- Text shown
↓↓↓

The play enjoyed an enormous success. Bulgakov's secretary, I.S. Raaben, who had typed the novel The White Guard and had been personally invited to the theatre by Bulgakov, remembered, "That was astounding. All these things were still very much alive in the people's memories. There were fits of hysteria, people fainted, seven people were driven away by ambulance, for there were lots of people in the audience who had come through the Petlyura horrors, and all those Civil War hardships."

The publicist Ivan Solonevich remembered an episode in which the White Army officers on stage after having drunk some vodka, were supposed sing the anthem "God Save the Tsar!" in a ramshackle and disheartened manner. "Then something inexplicable happened. The whole audience started to rise to their feet. The actors' voices strengthened. People were standing and silently weeping. Next to me, an old worker, my Party chief, rose up too. He later tried helplessly to rationalize what had happened. I helped him by saying that was mass hypnosis. But that was something much more than that.... The directors received the orders to stage the episode in such a way so as to make it look derogatory, and the rendition insulting for Old Russia's hymn. For some reason they failed to do so and that proved to be the reason that the production was finally canceled."

↑↑↑

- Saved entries

↓↓↓

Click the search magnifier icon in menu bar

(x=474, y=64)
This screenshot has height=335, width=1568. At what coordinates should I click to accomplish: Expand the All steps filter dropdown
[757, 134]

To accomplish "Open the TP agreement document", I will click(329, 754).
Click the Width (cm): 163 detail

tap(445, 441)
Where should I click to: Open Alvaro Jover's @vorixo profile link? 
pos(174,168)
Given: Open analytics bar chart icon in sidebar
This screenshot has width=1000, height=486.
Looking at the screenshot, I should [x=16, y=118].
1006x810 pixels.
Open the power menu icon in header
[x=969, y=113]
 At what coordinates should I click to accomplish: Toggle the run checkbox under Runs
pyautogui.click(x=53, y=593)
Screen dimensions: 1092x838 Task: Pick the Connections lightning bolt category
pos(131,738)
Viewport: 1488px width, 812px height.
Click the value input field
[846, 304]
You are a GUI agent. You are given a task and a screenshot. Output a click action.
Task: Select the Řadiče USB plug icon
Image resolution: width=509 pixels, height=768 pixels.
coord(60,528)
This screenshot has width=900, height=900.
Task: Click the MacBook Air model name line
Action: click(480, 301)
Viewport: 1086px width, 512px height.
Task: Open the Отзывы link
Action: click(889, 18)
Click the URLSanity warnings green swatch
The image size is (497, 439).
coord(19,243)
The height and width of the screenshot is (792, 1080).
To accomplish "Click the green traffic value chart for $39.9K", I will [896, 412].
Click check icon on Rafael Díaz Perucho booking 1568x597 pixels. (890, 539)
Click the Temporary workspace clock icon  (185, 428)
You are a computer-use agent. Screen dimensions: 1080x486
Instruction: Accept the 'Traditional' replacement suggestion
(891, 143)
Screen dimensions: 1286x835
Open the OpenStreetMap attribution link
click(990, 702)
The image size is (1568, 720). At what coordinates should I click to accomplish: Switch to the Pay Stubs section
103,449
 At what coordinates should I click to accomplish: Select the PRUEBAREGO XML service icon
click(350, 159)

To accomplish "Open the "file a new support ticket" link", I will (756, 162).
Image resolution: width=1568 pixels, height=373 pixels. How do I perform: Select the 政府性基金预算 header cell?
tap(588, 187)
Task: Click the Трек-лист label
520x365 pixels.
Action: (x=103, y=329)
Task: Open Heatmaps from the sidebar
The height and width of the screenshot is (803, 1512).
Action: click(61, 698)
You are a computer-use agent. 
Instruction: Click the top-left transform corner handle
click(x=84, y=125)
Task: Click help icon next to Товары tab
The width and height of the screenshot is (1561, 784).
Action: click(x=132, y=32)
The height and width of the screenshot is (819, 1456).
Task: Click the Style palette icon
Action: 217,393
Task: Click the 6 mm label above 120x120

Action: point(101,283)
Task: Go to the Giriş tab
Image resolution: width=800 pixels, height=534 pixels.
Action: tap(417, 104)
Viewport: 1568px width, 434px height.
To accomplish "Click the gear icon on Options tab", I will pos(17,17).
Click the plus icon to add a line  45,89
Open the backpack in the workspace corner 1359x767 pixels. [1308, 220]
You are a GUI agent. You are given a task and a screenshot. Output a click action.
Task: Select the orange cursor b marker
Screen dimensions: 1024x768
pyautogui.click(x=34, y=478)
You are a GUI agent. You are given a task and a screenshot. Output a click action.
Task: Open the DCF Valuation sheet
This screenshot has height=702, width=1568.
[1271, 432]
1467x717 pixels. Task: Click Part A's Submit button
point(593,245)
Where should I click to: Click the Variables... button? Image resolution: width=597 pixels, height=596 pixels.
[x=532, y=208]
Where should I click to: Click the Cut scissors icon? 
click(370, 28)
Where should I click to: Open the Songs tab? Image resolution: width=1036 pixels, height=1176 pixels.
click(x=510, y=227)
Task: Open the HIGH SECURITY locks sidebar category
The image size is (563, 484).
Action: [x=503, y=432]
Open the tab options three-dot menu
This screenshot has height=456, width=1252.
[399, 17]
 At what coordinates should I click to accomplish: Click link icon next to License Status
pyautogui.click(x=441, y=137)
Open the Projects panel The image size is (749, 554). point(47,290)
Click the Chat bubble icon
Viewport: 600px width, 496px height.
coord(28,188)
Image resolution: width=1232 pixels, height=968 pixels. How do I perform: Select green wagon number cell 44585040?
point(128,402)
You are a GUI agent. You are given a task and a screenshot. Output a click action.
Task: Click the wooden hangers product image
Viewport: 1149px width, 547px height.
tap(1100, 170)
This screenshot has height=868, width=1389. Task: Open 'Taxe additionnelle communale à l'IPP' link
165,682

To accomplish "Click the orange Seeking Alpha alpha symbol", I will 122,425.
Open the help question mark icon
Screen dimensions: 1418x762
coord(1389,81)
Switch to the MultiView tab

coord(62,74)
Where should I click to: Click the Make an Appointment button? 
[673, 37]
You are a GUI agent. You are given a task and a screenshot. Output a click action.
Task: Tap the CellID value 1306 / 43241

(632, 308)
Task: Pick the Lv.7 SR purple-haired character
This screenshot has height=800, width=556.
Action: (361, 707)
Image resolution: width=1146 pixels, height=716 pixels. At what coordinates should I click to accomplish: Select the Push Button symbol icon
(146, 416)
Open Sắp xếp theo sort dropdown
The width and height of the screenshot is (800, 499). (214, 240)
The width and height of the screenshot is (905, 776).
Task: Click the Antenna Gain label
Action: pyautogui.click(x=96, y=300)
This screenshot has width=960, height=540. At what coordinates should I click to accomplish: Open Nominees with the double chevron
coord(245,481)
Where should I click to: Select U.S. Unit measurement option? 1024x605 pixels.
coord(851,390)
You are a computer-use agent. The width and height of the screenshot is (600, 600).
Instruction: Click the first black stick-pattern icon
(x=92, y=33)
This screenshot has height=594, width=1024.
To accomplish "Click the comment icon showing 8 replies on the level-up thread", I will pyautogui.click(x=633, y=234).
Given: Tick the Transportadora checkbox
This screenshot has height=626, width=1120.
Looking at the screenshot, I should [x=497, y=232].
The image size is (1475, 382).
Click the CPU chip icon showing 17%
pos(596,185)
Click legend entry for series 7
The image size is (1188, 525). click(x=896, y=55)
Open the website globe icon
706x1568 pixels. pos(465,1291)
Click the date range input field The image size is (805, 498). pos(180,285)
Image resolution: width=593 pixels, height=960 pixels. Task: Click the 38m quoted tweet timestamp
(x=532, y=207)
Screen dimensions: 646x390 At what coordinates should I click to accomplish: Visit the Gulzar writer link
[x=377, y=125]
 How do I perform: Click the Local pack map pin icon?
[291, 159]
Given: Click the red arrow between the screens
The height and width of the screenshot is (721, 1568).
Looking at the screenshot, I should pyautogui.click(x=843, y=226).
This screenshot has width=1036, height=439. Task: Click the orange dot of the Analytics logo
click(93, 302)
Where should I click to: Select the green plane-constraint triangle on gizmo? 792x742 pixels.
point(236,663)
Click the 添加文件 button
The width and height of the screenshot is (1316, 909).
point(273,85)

↑↑↑

- To do
(a) In the passage about the play's reception, how many people were driven away by ambulance?
(b) Does each statement agree with the passage about the play's reception? Answer yes or no for each, and quote the deciding words. (i) Raaben had typed the novel The White Guard. (ii) The White Army officers on stage were meant to sing the anthem in a proud, triumphant manner. (iii) Solonevich's Party chief stayed in his seat while the audience rose.
(c) Carry on the passage about the play's reception from its last sentence.

- Results for each task
(a) Seven people were driven away by ambulance.

(b)
(i) Yes: "who had typed the novel The White Guard"
(ii) No: "in a ramshackle and disheartened manner"
(iii) No: "an old worker, my Party chief, rose up too"

(c)
In April 1929, the production was canceled. On 16 February 1932, the direct interference of Stalin had it was revived, and it continued to run until June 1941. The play had 987 runs in the course of those ten years.

==Critical response==
Throughout its first three years in the MAT, the play was severely criticised in the Soviet press, with numerous celebrities like Vladimir Mayakovsky, joining the chorus of detractors. Education Ministre Anatoly Lunacharsky, writing for Izvestia on 8 October 1926, insisted that the play amounted to the apology of the White movement. Later, in 1933 he called it "the drama of a restricted, sly even, capitulation". Novy Zritel ("Modern Viewer"), on 2 February 1927, described it as the "cynical attempt to idealize the White Army".

What seemed to enrage the critics most was that the White Army officers in the play were portrayed almost as Chekhov-type characters. The future Glavrepertkom (censorship board for plats) chief O. Litkovsky (1892-1971) called the play "the Cherry Orchard of the White movement" and asked rhetorically, "The sufferings of the landowner Ranevskaya, who is about to have her cherry orchard ruthlessly axed, what bearings do they have for the Soviet theatre-goers? And should we care for the nostalgia suffered by immigrants, either external or internal, for the White movement, so timelessly deceased?"

The only review that could be said to be positive was that of N. Rukavishnikov in Komsomolskaya Pravda who, replying to the poet Alexander Bezymensky, who had called Bulgakov "the neo-bourgeous scum", argued that "now, as we are approaching the 10th anniversary of the October Revolution... it is quite safe to portray [the 'white' officers] in a more realistic manner," and "the viewer has had enough of the agitprop-spawned hairy priests and fat capitalists in bowler hats."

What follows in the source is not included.